Increases in reserve money beyond the amount that accommodates changes in real money demand tend to be inflationary, and the associated part of seigniorage is aptly called the inflation tax.1 The reduction in inflation in PRGF countries has, indeed, entailed a decline in seigniorage revenue. Evidence suggests that seigniorage revenue (as measured below) is highest for inflation at 30–40 percent, far above the actual 6 percent average rate in this paper’s sample of PRGF countries.2 Seigniorage as a share of GDP can be expressed as3

s = rt–1*(1 + gr) – rt–1/[(1 + gp)*(1 + gy)],

where rt–1 is the previous period’s reserve money ratio (as a fraction of nominal GDP), and gr, gp, and gy are the growth rates of the reserve money ratio, the price level, and real GDP, respectively. For a constant reserve money ratio of 11 percent (the average in the country sample) and an average real growth rate of 5 percent, the noninflationary level of seigniorage would amount to 0.5 percent of GDP. With 6 percent inflation, seigniorage would amount to 1.1 percent of GDP. The actual 1999–2003 average in the sample was somewhat higher, at 1.4 percent of GDP, owing to a trend increase in reserve money as a share of GDP.

However, the revenue benefits of accomodating higher inflation rates would be very limited. For one, the inflation tax is relatively distortionary (especially at higher rates, see above) and regressive (given the impact of inflation on poverty), implying a strong case against the use of higher inflation as a means of raising government resources. A more compelling case for relying on seignorage income could be the relative insufficiency of most low-income countries’ tax systems. It is therefore possible that, on balance, a somewhat higher inflation tax would be less distortionary than the regular tax it could replace. But the revenue effect of raising inflation from 6 percent to, for example, 15 percent would be modest. With no change in the reserve money ratio, the revenue impact would be equivalent to 0.8 percent of GDP. But higher inflation would likely entail some decline in money demand and thereby in the reserve money ratio. Incorporating this effect could reduce the seigniorage bonus by half.4 Thus the seignorage that could be generated from allowing inflation to rise to 15 percent would only be around 0.5 percent of GDP, and it is highly questionable whether this gain would be worth the adverse effect that higher inflation tends to have on the poor.

1 Seigniorage revenue typically takes the form of a profit transfer from the central bank to the government. In cases where the central bank lends to the government at below-market interest rates, reducing the bank’s profits, the transfer may appear as lower interest payments. 2 Phillips (1999). 3 The formula does not take into account the remuneration of commercial bank reserves within reserve money. However, in the country sample, currency in circulation accounts for more than 60 percent of reserve money, on average, and remuneration is limited. 4 During 1994–2003, for disinflating nontransition PRGF-supported programs, a 1 percentage point increase in inflation was associated with a rise in velocity (and thereby in the reciprocal of the reserve money ratio) by about 0.4 percent (IMF, 2004d, Box 5).

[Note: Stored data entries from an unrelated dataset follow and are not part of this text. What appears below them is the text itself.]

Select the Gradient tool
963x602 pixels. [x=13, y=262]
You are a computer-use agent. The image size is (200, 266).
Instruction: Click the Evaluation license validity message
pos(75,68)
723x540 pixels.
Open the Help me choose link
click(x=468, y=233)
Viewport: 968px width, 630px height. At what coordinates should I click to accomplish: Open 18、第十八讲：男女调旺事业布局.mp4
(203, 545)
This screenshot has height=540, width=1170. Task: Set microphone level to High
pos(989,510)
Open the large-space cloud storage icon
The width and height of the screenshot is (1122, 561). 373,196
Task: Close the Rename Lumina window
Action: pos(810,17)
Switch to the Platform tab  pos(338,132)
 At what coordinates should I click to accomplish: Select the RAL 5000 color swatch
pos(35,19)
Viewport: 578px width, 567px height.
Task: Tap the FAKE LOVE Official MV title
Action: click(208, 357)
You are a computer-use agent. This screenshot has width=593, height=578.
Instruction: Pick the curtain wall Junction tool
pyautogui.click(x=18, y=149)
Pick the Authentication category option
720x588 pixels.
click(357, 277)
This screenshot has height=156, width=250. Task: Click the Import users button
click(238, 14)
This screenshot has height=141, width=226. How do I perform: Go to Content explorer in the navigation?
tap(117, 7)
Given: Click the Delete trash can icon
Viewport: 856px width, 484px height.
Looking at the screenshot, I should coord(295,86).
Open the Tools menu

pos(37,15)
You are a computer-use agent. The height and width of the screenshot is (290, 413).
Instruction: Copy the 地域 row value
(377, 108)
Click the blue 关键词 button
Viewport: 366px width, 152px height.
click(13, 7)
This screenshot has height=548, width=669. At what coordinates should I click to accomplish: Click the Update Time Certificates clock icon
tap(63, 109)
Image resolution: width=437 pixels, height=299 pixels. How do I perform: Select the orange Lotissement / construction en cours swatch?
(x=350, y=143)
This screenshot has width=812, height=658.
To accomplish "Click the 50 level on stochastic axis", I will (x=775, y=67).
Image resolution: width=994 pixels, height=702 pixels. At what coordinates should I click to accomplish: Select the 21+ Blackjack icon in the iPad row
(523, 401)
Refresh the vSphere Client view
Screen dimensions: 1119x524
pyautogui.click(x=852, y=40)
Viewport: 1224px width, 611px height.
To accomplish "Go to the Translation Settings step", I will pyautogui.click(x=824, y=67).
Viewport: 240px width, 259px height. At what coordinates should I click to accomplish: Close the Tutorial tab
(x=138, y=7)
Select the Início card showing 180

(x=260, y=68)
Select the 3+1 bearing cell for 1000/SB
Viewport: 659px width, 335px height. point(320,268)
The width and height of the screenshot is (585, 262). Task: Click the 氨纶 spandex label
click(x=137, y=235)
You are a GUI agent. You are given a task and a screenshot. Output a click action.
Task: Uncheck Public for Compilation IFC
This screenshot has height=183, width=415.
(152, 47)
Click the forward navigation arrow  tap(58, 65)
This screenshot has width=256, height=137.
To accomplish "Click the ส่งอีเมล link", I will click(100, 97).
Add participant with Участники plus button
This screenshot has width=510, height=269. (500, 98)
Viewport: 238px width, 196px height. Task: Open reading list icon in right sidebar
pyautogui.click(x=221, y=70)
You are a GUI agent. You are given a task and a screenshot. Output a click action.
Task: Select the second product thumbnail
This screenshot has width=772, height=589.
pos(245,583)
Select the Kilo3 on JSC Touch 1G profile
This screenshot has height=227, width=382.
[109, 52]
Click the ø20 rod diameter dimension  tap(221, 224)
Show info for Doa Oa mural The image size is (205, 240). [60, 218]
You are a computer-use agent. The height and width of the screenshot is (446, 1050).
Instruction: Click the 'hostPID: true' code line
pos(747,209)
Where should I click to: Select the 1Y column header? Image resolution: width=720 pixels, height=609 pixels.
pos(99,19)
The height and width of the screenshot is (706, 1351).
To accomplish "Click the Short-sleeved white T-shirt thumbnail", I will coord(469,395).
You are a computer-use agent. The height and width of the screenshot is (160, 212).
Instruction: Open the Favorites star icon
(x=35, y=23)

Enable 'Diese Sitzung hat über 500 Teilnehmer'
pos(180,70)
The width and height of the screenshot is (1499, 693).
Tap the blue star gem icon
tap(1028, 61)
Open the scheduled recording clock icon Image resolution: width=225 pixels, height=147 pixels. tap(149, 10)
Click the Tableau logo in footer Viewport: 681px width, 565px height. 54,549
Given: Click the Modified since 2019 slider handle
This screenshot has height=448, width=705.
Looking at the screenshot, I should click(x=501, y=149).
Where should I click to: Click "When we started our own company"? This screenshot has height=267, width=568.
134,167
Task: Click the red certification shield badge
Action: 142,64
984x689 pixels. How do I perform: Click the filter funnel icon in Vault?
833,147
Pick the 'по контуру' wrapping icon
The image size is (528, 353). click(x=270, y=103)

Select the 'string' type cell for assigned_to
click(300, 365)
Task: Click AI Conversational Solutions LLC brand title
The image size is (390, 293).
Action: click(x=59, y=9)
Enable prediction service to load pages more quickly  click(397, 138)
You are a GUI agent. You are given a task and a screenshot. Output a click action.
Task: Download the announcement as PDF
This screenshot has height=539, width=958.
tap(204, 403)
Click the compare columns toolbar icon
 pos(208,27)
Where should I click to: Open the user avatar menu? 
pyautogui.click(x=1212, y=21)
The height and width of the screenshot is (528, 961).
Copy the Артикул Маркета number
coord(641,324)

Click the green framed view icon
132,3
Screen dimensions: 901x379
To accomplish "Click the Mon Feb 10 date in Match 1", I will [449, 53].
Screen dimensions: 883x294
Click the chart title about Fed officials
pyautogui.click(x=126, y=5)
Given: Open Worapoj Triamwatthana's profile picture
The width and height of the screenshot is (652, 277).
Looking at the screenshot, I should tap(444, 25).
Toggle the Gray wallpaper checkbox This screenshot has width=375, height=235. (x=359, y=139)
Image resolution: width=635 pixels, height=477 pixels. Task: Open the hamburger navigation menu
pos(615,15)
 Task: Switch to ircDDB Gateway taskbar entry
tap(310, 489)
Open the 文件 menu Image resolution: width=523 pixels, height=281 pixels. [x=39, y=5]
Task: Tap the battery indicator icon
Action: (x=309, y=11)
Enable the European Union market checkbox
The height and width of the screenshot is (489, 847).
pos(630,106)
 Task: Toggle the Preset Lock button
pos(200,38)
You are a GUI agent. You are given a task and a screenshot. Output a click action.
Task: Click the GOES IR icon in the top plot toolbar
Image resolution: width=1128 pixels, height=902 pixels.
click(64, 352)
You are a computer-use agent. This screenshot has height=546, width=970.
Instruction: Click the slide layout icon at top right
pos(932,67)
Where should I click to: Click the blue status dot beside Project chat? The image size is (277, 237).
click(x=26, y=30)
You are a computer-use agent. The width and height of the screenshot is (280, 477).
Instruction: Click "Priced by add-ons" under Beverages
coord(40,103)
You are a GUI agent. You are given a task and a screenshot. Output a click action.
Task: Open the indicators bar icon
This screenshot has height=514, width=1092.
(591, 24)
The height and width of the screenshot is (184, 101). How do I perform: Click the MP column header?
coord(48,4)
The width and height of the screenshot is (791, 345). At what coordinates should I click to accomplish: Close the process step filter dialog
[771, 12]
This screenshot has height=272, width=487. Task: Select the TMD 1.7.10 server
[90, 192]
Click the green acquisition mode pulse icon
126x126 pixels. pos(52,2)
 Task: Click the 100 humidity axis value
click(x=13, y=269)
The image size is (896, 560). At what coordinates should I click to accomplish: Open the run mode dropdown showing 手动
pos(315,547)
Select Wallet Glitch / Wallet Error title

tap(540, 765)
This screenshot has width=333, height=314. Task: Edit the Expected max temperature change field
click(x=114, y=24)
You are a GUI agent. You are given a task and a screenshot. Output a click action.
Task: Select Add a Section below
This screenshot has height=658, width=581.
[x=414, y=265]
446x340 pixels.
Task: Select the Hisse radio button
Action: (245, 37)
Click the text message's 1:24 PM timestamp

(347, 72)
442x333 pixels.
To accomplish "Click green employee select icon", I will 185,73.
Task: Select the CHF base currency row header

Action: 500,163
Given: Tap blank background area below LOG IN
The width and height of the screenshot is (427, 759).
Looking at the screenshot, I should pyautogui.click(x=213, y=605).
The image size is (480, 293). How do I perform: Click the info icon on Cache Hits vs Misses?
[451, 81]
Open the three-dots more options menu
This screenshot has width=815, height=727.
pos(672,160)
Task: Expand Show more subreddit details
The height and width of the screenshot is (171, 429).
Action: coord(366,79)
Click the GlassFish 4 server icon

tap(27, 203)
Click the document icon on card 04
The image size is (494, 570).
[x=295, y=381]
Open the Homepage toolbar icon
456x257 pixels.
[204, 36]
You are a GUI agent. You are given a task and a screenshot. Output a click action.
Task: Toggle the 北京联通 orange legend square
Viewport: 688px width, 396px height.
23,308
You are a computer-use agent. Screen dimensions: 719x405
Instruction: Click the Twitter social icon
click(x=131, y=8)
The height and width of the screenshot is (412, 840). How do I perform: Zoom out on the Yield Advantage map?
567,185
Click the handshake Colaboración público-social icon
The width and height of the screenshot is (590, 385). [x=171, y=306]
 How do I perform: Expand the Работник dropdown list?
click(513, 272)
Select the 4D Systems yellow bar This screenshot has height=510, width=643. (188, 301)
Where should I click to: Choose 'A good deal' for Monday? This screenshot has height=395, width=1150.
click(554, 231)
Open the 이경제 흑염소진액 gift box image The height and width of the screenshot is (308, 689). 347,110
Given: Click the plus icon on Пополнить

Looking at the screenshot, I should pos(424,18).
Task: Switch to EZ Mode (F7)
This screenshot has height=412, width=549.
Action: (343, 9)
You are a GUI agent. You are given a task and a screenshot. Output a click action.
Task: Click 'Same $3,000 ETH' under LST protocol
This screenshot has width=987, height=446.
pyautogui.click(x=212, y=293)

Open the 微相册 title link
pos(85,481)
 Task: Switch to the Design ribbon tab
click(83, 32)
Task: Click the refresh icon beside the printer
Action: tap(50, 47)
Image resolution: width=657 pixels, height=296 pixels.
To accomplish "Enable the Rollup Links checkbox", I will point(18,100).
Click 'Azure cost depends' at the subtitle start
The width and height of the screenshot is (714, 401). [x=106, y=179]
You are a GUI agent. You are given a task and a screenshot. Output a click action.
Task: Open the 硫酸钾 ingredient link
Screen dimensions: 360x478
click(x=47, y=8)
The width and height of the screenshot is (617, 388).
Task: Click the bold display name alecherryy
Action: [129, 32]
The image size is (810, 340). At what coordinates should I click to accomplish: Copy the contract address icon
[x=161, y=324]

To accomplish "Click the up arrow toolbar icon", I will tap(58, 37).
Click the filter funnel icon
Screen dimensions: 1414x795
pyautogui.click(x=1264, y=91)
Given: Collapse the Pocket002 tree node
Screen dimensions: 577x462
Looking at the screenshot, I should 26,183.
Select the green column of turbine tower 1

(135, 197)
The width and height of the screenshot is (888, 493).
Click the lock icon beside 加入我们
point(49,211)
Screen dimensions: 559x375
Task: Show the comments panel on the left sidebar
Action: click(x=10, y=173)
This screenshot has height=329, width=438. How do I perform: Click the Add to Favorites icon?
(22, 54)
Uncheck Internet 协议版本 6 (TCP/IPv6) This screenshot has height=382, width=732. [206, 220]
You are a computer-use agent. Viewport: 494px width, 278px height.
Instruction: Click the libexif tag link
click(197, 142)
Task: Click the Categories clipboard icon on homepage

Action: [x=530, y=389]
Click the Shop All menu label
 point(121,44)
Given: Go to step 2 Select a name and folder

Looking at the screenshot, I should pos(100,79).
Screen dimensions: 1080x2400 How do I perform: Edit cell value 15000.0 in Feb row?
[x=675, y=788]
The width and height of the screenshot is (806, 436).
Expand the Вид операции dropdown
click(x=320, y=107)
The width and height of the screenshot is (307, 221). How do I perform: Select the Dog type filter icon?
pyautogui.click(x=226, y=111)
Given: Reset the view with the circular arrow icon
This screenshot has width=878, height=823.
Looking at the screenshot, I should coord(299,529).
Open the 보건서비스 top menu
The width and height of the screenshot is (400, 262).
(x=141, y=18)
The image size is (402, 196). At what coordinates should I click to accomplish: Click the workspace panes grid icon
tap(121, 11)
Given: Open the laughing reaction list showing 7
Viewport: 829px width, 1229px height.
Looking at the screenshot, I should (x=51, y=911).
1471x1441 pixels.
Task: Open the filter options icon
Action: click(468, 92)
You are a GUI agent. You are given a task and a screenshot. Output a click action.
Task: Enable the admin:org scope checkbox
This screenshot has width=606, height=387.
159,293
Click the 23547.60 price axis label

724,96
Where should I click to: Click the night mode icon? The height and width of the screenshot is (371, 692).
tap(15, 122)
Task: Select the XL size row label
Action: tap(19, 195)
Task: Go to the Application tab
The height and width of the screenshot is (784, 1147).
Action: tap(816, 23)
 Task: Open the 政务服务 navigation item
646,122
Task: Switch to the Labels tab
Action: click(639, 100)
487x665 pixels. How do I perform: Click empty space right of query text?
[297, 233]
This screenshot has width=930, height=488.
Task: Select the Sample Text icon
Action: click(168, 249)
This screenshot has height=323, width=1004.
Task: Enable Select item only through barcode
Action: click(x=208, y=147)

Some observers have argued that tight monetary policies have adversely affected poverty alleviation by constraining government spending. The main channel through which monetary policy can reduce available fiscal resources is by lowering seigniorage—that is, government revenue from an increase in reserve money (see Box 3.1).6 However, the revenue effect of raising inflation from 6 percent to, for example, 15 percent would be modest because seigniorage revenue would be raised by less than 0.4 percentage point of GDP.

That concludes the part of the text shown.